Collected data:
*** Begin section ***

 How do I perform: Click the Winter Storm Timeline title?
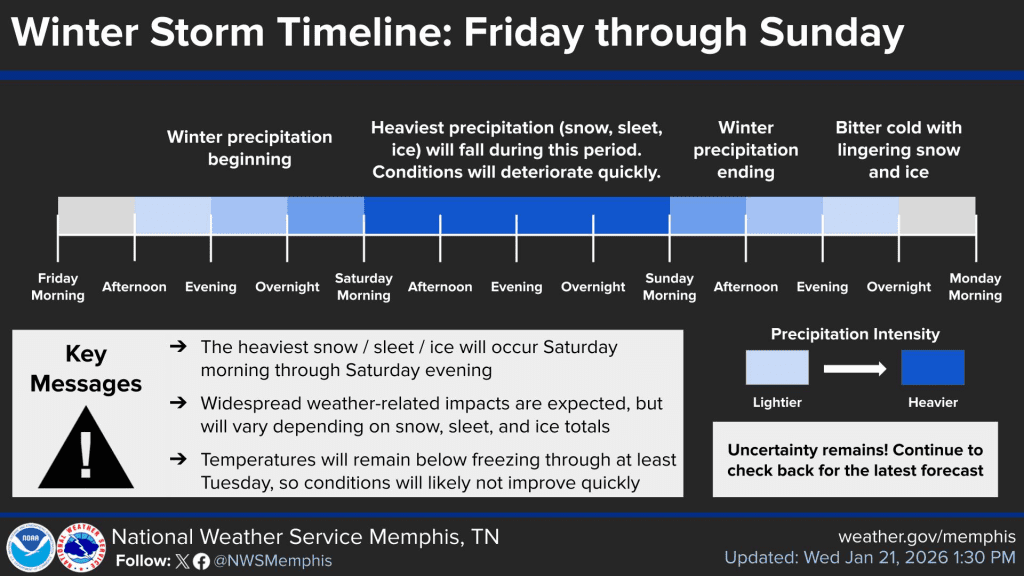[x=457, y=32]
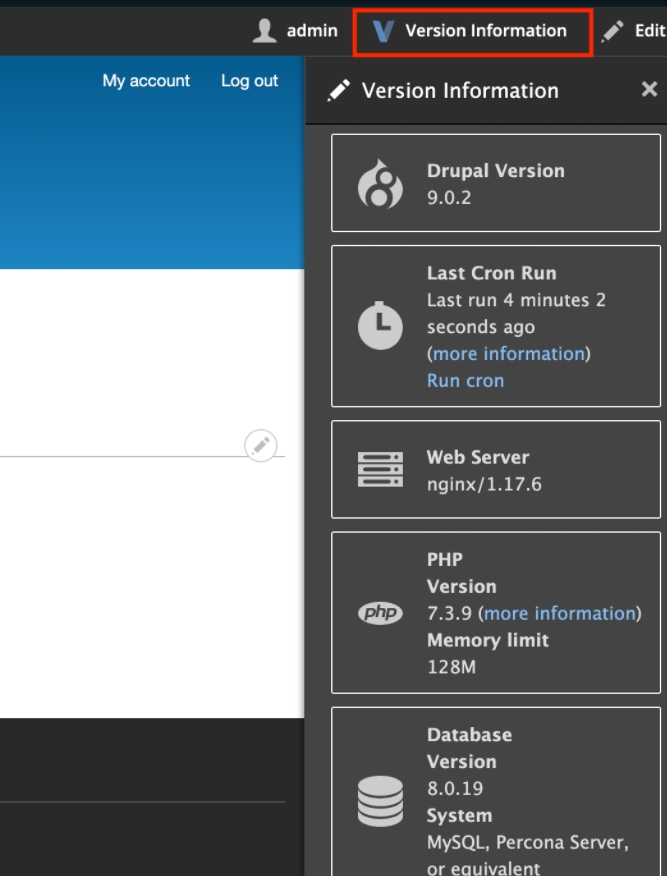Click the Last Cron Run clock icon
667x876 pixels.
pos(381,323)

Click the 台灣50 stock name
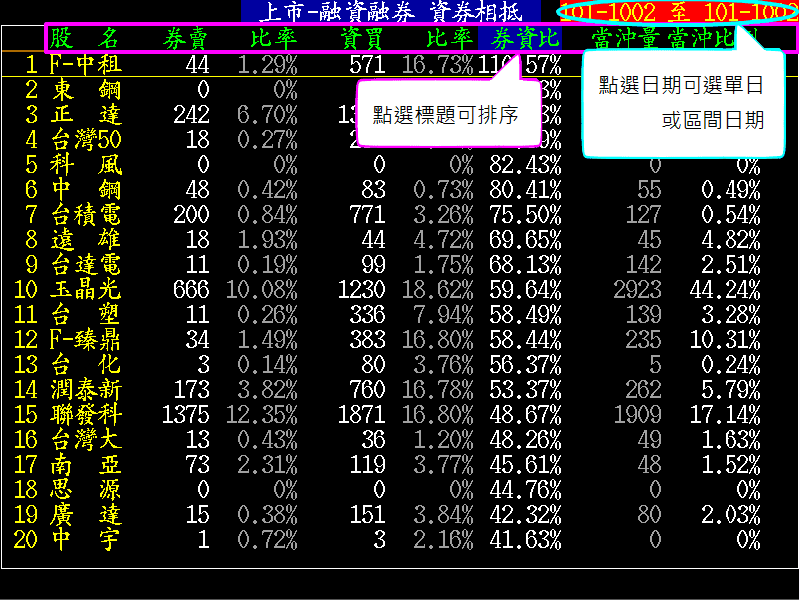pos(84,139)
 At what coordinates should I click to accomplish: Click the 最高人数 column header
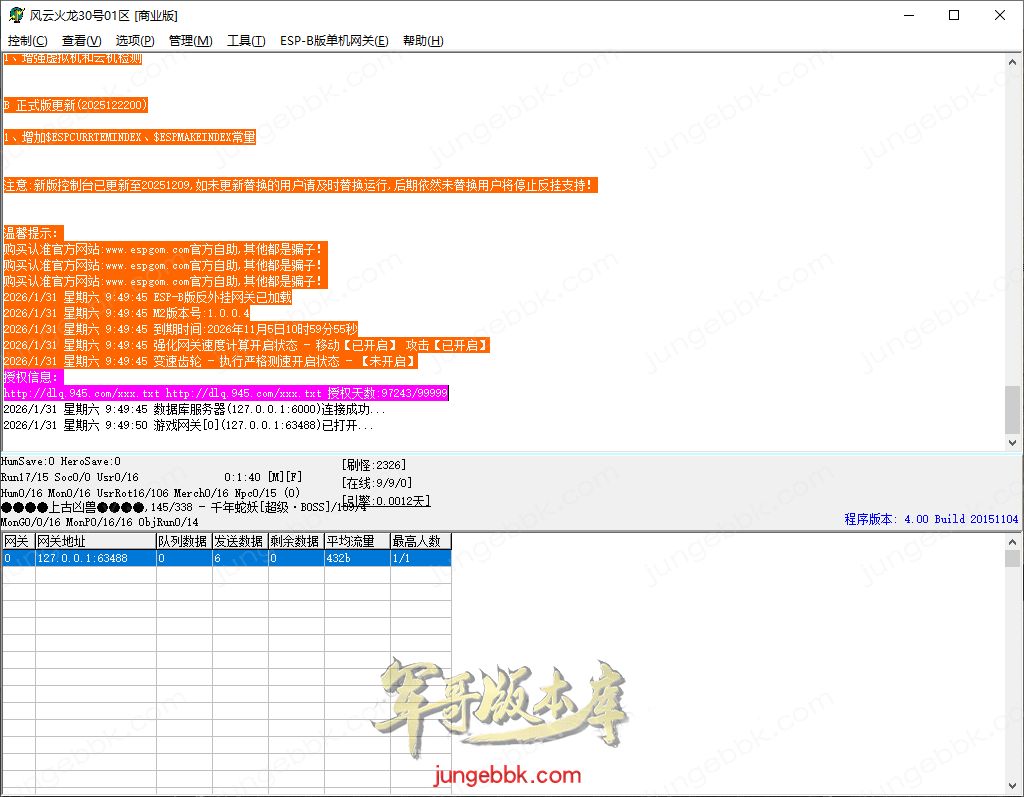point(420,541)
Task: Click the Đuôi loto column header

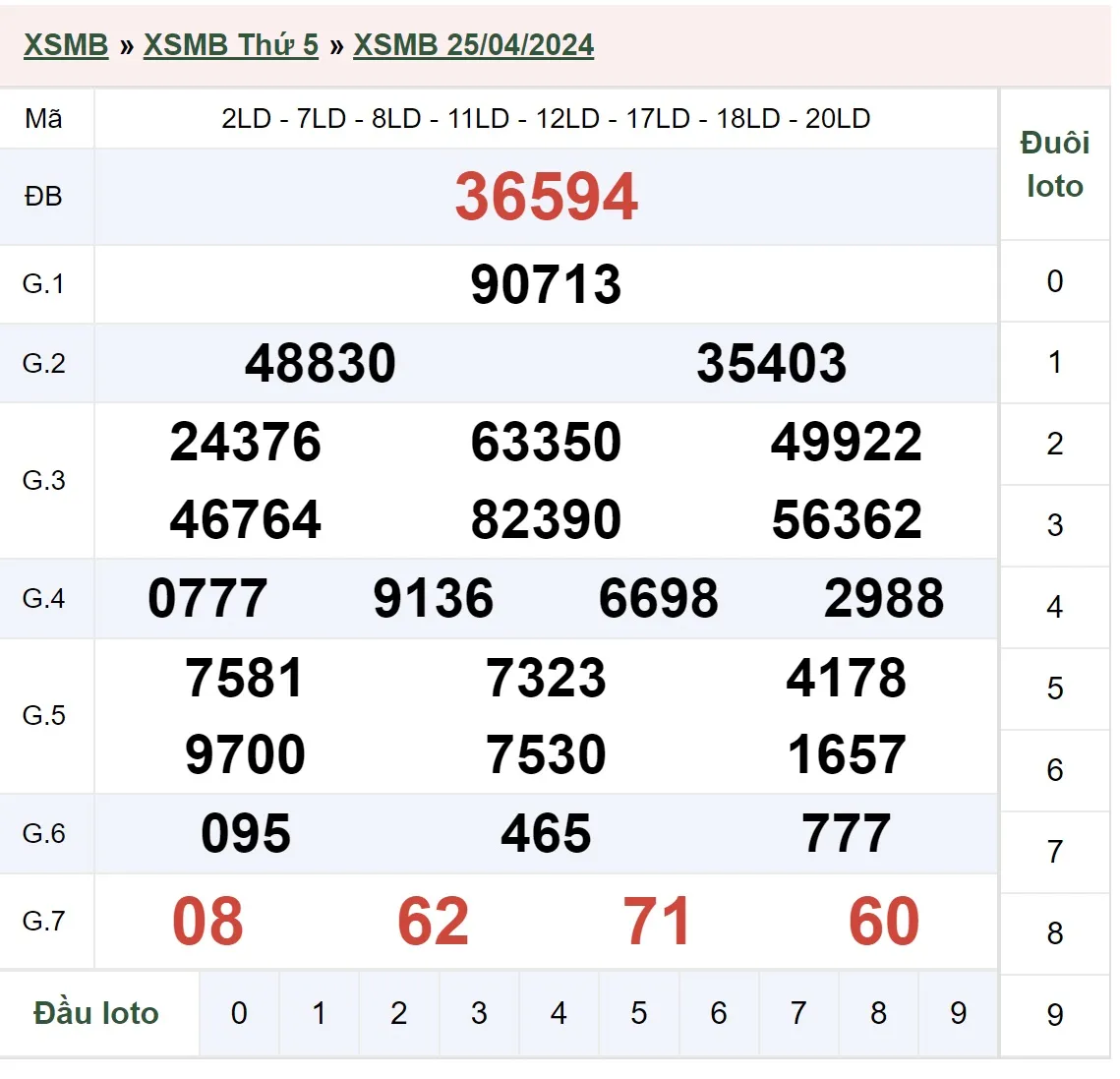Action: [x=1055, y=164]
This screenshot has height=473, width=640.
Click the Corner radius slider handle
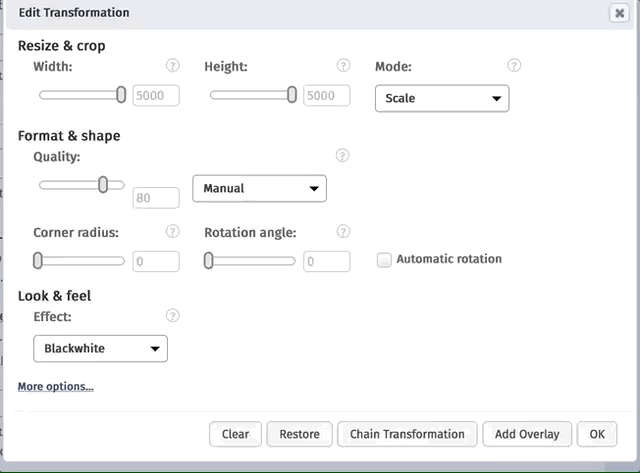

*** End section ***

WHAT TO DO:
Your copy should hold exactly the lines from the one with "At what coordinates" through the final line of the records, both ends included, and no pictures.

FINAL ANSWER:
 At what coordinates should I click to accomplish: Click the 最高人数 column header
point(420,541)
Task: Click the Đuôi loto column header

Action: [x=1055, y=164]
This screenshot has height=473, width=640.
Click the Corner radius slider handle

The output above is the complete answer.